Marketplace Whiteboard:

If ever there was a word that you’d expect to find in a Harry Potter  novel, it’s re-hypothecation. This a classic example of financial  people inventing impenetrable terminology to make their business look  like a black art. “Oooh, re-hypothecation, it must be magic!”

Well it isn’t.

The term “re-hypothecation” came up a lot during the MF Global meltdown; It’s quite a common term in the securities market – but what does it mean?

To explain re-hypothecation, we have to explain hypothecation. And  hypothecation is pretty simple. It’s when you lend someone money and let  the borrower keep the collateral.


Re-hypothecation: How it’s related to MF Global
Paddy Hirsch
Marketplace Jan 4, 2012

Category: Derivatives, Legal, Video

Please use the comments to demonstrate your own ignorance, unfamiliarity with empirical data and lack of respect for scientific knowledge. Be sure to create straw men and argue against things I have neither said nor implied. If you could repeat previously discredited memes or steer the conversation into irrelevant, off topic discussions, it would be appreciated. Lastly, kindly forgo all civility in your discourse . . . you are, after all, anonymous.

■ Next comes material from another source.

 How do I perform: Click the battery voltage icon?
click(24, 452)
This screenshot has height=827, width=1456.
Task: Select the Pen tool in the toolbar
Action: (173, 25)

5 Responses to “Re-hypothecation: How it’s related to MF Global”

  1. Savage1701 says:

    It seems to me the MF Global clients who lost their cash would be the “Helens” of this situation, not the “Jimmy The Sharks”.

    Much to the contrary, it would be as if Helen woke up and found her car gone, or at best, repossessed and sitting in a impound lot that was guarded. She could stare at the car, and would be expected to make payments on it, but she could not drive it to work to be economically productive. Instead, unable to get to work to earn a paycheck, she would become insolvent, as many MF Global clients have.

    Jimmy The Shark (JP Morgan, for example), is fine because they are sitting on 600+ million of cars still titled to all the “Helens” or clients.

    What Mr. Hirsch fails to point out is that the “Jimmy the Shark” crowd MIGHT get burned, but they, viz. arcane bankruptcy laws, are first at the trough for collateral (Helen’s car) that she never reasonably expected she would lose title to, or have taken away from, her, since she was “playing by the rules” in terms of a legally correct loan document, making her payments on time, etc. Which is, of course, what many MF Global clients also did. They maintained huge amounts of cash, held relatively small positions, and were in NO danger of a margin call.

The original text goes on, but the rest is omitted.